Top of Data provided

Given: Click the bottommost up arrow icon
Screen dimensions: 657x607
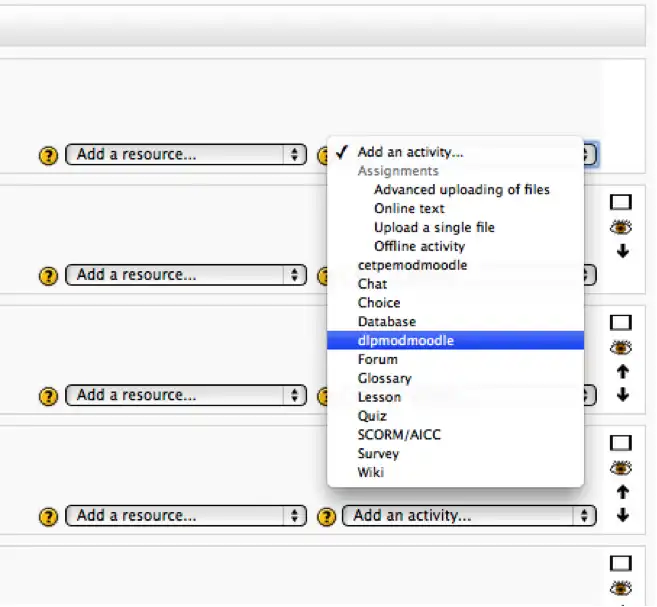Looking at the screenshot, I should (622, 492).
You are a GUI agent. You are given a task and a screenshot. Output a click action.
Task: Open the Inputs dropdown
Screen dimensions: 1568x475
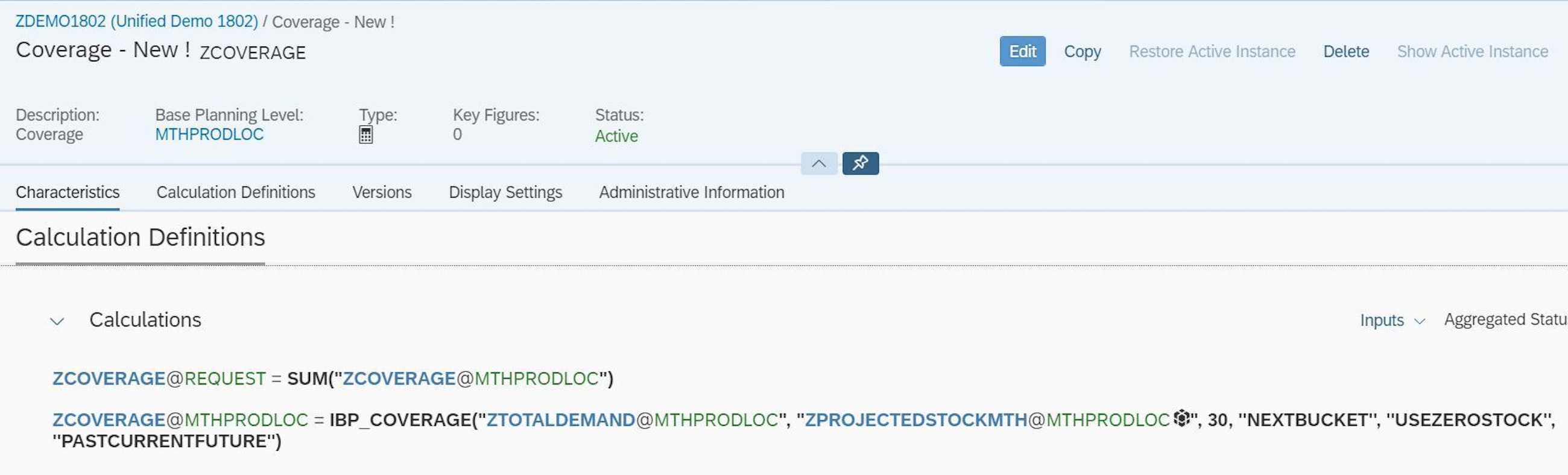point(1391,320)
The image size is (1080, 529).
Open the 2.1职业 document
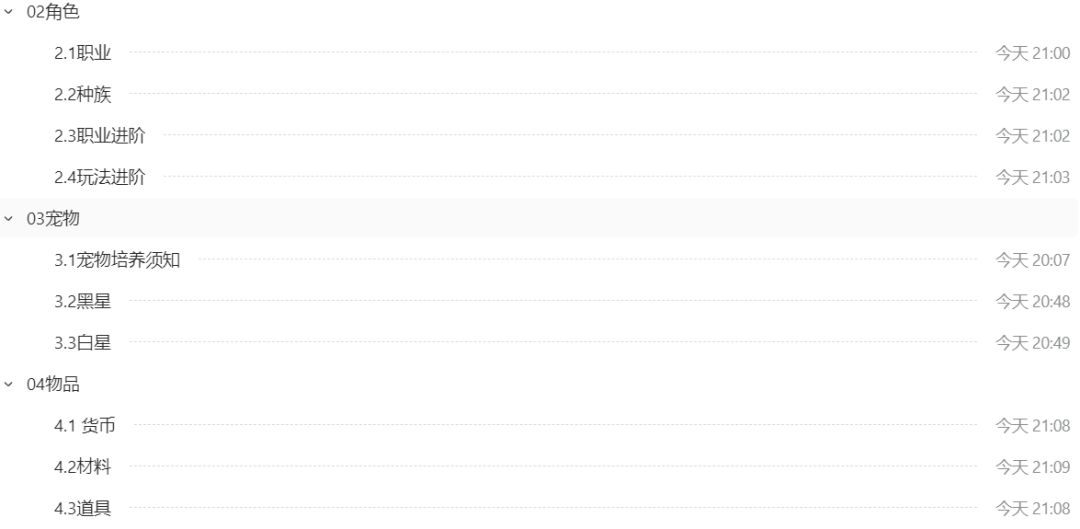click(x=83, y=53)
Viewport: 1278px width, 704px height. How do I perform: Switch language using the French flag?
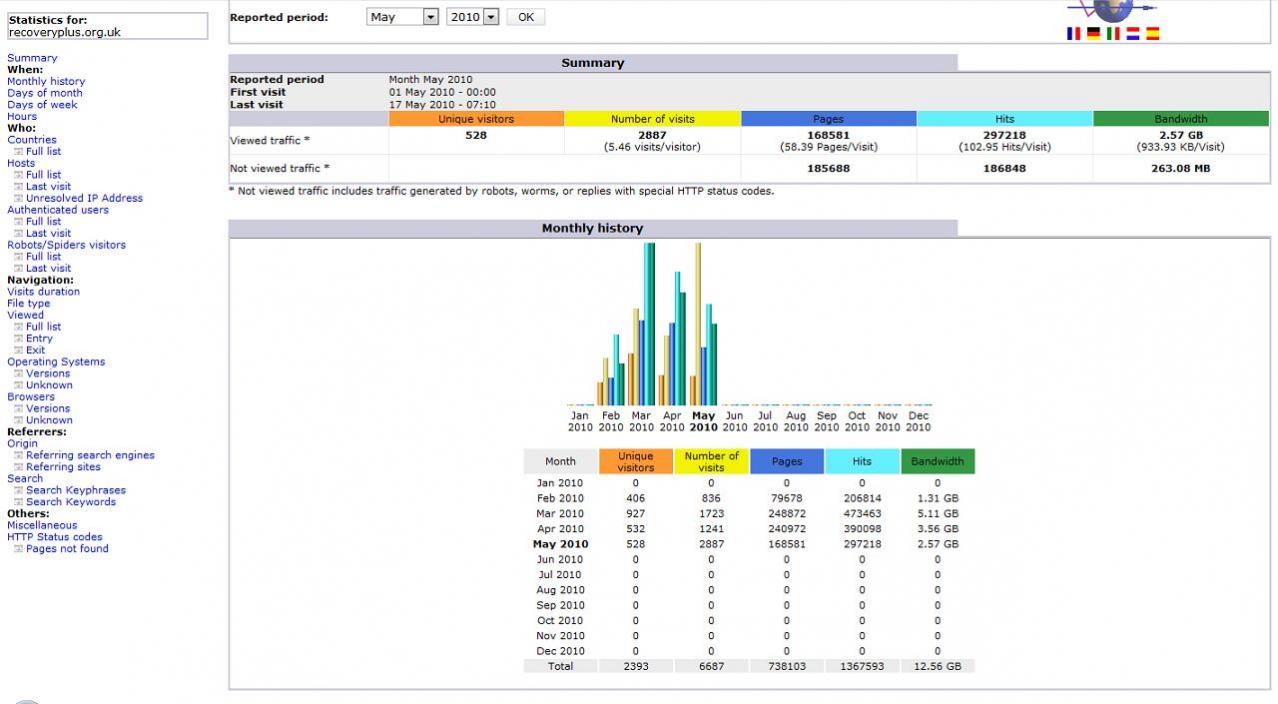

Bottom of Data provided

• What you are asked to do:
Each line from the one holding "Screen dimensions: 1568x475" through the last line of the records above must be duplicated exactly, and pictures must not be.

• Your solution:
Screen dimensions: 1568x475
point(1391,320)
The image size is (1080, 529).
Open the 2.1职业 document
click(x=83, y=53)
Viewport: 1278px width, 704px height. How do I perform: Switch language using the French flag?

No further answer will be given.